• **Passage**

According to another of its aspects the present invention provides a fire control system comprising a platform on which are mounted for elevational movement a gun and a sighting device, the sighting device incorporating generator means providing an electronically-generated graticule therein, having its sight line nominally aligned with the barrel axis of the gun, and being interconnected with the gun by a first tracking link which is arranged to provide for elevational adjustments to the effective in common, and wherein the gun has a muzzle reference mirror at its muzzle end and a direction-finder is carried by the platform adjacent the gun mounting, the direction finder being mounted for elevational movements, being interconnected with the gun by a second tracking link which is arranged to provide for elevational adjustments to be effective in common, and having its sighting axis directed towards the muzzle reference mirror throughout the range of elevational movements of the gun, the direction finder being arranged to provide an electrical signal representative of the position of the muzzle reference mirror axis with respect to a datum position throughout the range of elevational movements of the gun, control means being arranged to receive the electrical signal from the direction finder and being coupled to control said generator means so as continuously and automatically to adjust the position of the graticule in the sighting device to compensate for alignment errors.
The first and second tracking links may each be wholly mechanical or one or both links may be servo-controlled hydraulic, pneumatic or electric. In the case where the second tracking link is servo-controlled and the direction-finder incorporates a goniometer the electrical signal from the goniometer may be used as an error signal for the servo. In this case the direction finder also requires an elevation angle sensor to provide an electrical signal representative of the elevation of the goniometer, the axis of the mirror being the algebraic sum of angle sensor output and the goniometer vertical error signal, and the goniometer azimuth signal by itself providing azimuthal alignment deviation from the datum position.
The sighting device may operate in the infrared or in the visible part of the spectrum and it will be evident that the electrical signal provided by the direction finder can be used to effect automatic alignment error compensation in any number of other sights where there is an electronically-generated graticule.

• **Task to complete**
Print the part of the fire control passage starting with "The first and" and going on through "the datum position.".

• **Data rows**
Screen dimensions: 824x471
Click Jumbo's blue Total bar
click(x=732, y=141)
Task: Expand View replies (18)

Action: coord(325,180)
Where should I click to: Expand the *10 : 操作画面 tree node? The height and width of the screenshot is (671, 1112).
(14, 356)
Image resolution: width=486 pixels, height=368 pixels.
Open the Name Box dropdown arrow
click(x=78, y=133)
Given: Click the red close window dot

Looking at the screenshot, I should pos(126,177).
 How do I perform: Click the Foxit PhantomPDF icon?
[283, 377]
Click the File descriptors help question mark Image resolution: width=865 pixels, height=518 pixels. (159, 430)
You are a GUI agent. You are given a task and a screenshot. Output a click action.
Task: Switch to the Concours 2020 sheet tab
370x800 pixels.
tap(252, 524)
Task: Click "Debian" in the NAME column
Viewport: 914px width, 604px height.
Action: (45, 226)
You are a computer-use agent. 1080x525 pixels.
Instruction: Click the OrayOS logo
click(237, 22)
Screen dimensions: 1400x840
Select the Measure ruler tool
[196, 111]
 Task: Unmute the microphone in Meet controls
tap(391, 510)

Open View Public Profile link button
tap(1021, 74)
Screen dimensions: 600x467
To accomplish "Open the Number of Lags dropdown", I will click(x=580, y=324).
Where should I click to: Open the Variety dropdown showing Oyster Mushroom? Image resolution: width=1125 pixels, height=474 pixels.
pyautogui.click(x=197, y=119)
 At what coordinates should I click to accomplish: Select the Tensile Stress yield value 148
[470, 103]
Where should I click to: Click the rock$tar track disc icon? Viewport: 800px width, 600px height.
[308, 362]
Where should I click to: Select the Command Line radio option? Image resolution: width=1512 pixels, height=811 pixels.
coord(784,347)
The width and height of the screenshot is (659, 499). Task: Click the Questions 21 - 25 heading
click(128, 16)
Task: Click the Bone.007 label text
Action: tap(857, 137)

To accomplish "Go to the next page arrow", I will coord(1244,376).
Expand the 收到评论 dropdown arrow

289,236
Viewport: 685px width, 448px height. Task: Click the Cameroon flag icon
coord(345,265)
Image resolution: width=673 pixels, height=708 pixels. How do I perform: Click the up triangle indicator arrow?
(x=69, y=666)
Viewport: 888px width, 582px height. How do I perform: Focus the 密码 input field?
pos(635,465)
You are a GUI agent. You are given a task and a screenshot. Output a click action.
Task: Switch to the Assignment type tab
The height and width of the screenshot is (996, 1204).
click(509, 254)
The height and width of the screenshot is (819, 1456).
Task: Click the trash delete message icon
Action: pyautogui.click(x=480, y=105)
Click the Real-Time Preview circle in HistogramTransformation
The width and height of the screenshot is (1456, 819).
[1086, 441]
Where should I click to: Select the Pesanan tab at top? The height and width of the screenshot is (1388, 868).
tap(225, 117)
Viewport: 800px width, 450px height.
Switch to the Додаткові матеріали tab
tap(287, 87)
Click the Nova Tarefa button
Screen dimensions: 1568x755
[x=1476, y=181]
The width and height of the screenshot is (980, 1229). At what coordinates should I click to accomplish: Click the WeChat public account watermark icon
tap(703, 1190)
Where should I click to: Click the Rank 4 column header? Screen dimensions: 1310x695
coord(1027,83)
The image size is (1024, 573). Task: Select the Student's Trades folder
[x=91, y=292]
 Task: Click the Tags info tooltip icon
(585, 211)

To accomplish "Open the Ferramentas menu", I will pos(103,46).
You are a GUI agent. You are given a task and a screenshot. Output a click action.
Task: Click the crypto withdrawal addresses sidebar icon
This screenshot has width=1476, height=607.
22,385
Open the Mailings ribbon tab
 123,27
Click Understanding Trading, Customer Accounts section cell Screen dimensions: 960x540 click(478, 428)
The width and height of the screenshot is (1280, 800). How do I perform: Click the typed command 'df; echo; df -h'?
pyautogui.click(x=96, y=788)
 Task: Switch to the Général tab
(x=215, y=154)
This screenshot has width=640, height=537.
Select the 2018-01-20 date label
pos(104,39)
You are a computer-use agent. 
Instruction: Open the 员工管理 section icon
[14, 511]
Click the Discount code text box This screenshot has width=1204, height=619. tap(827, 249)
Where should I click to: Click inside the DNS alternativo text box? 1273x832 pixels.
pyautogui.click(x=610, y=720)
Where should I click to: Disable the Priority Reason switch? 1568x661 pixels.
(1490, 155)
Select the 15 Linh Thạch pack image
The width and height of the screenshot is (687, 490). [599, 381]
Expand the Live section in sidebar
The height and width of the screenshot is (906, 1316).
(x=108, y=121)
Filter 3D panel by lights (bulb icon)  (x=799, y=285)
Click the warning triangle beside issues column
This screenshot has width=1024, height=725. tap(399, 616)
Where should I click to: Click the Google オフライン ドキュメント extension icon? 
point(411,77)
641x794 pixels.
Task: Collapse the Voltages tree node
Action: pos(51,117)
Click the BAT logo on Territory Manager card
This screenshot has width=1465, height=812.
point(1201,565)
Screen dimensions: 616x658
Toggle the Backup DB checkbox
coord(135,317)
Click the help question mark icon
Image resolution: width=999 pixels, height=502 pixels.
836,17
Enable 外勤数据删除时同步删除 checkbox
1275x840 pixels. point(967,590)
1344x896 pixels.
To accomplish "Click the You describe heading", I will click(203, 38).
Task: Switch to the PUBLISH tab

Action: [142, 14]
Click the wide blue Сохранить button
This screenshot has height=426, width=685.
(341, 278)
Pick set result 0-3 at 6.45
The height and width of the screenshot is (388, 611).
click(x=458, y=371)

• **Right answer**
The first and second tracking links may each be wholly mechanical or one or both links may be servo-controlled hydraulic, pneumatic or electric. In the case where the second tracking link is servo-controlled and the direction-finder incorporates a goniometer the electrical signal from the goniometer may be used as an error signal for the servo. In this case the direction finder also requires an elevation angle sensor to provide an electrical signal representative of the elevation of the goniometer, the axis of the mirror being the algebraic sum of angle sensor output and the goniometer vertical error signal, and the goniometer azimuth signal by itself providing azimuthal alignment deviation from the datum position.